Wow, it's hard to put that into a little nugget, but I would say you're not alone and life is just beginning, as you are a creative being and there's more to release and give. And I just want to encourage you to remember that little girl that played at the park, that sang the little songs that you know, sat and read books and played with your dogs, or if you did sports. Remember those moments and look at them, like I shared in my story when I was dusting my mom's china. Remember those moments because they are key to coming back, to becoming, to resurrecting and coming into who you are. And you're not done. You are not done as long as you have breath and you need you. We need you to, yeah, exist and be and release. And I have so much excitement that's like I'm working on stuff for women in in this aspect of helping you unpack and and see and believe.

Speaker 2:

I think my biggest thing is God gave me years ago, 30 years ago dream, imagine, believe and, um, I really feel that's what I'm called to walk in. Yeah, wow, that's what I want you to do. Dream, yeah, imagine that you can wow, beautiful.

Speaker 1:

I want everyone to know that if they would write like to reach out to Stacey, we will have her details in the detail section of the podcast and also the video. And the other thing is Stacey, you, you, uh, gave us a free song. I've listened to it twice so far. It's's beautiful. So I'm going to make sure that that link is in the podcast and also in the YouTube videos. So I want you all to listen to that. It's a beautiful song, just beautiful. But it'll be there for you.

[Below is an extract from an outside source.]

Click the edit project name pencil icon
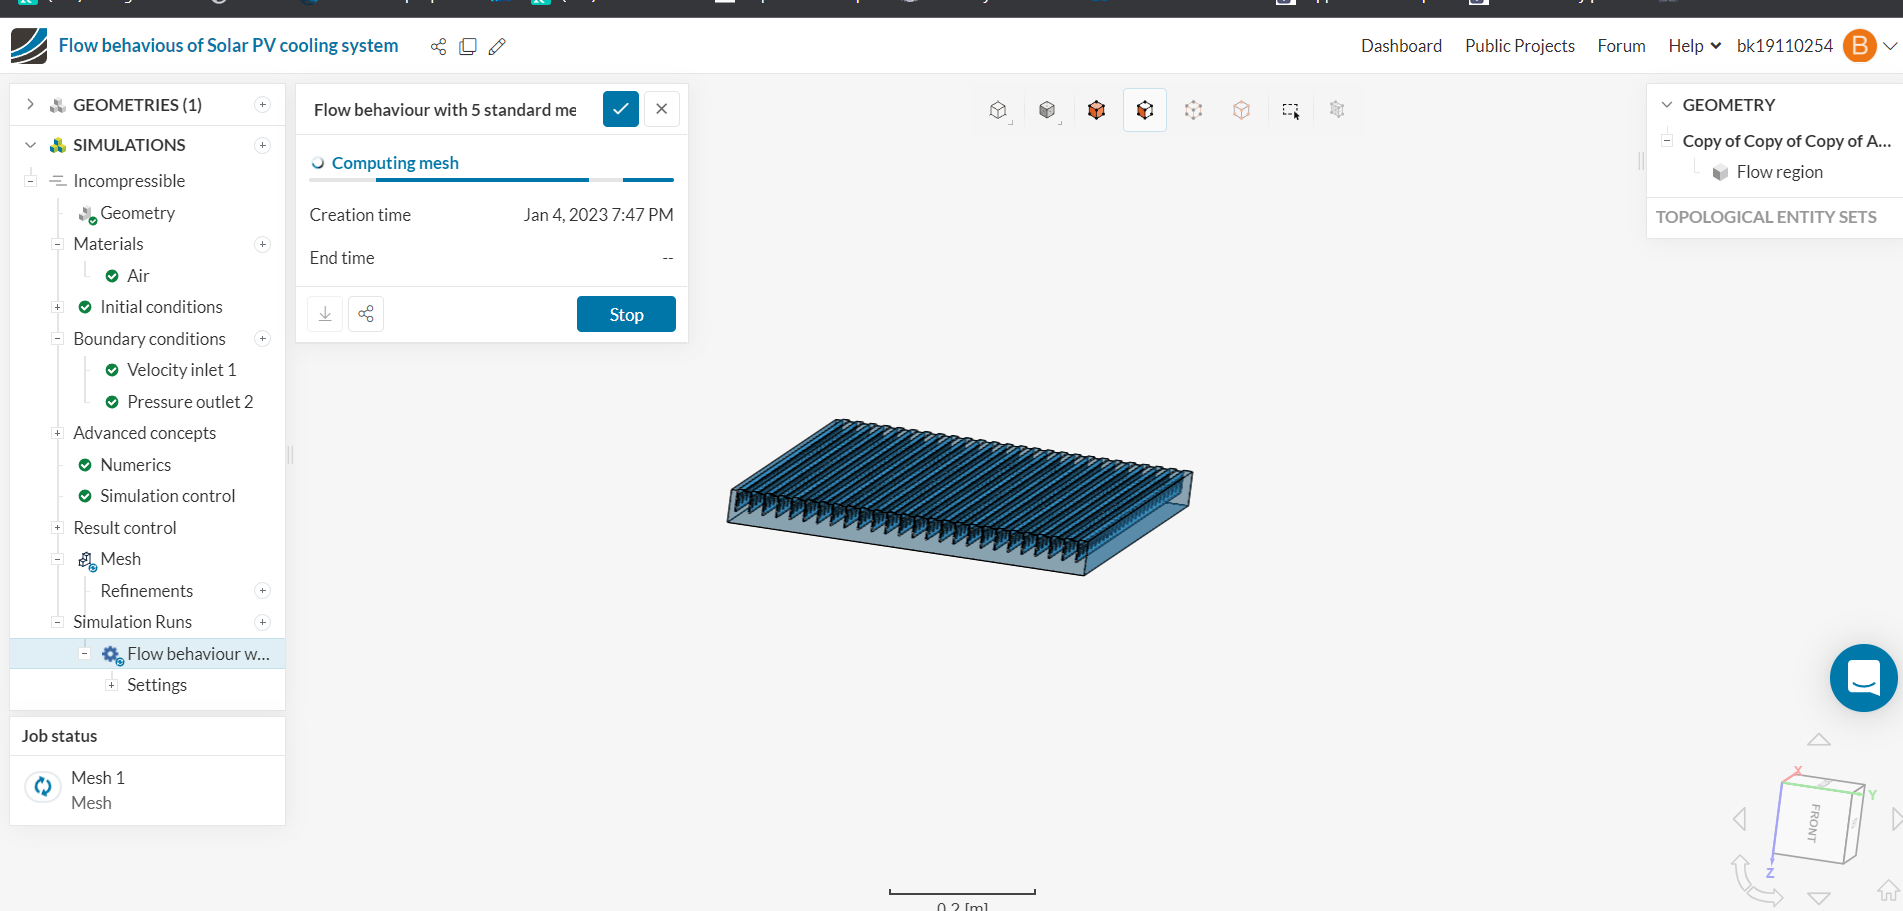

So we'll have lots of ways you can reach out to Stacey and you can also listen to her beautiful song, because she has a lovely voice as well as a lovely heart. So thank you again, stacey, for being here, thank you for writing in the book, thank you for being so inspirational and encouraging so many women out there. I appreciate you so much.

Speaker 2:

Thank you.

Speaker 1:

You're welcome. You're welcome. Okay, take care, bye, bye.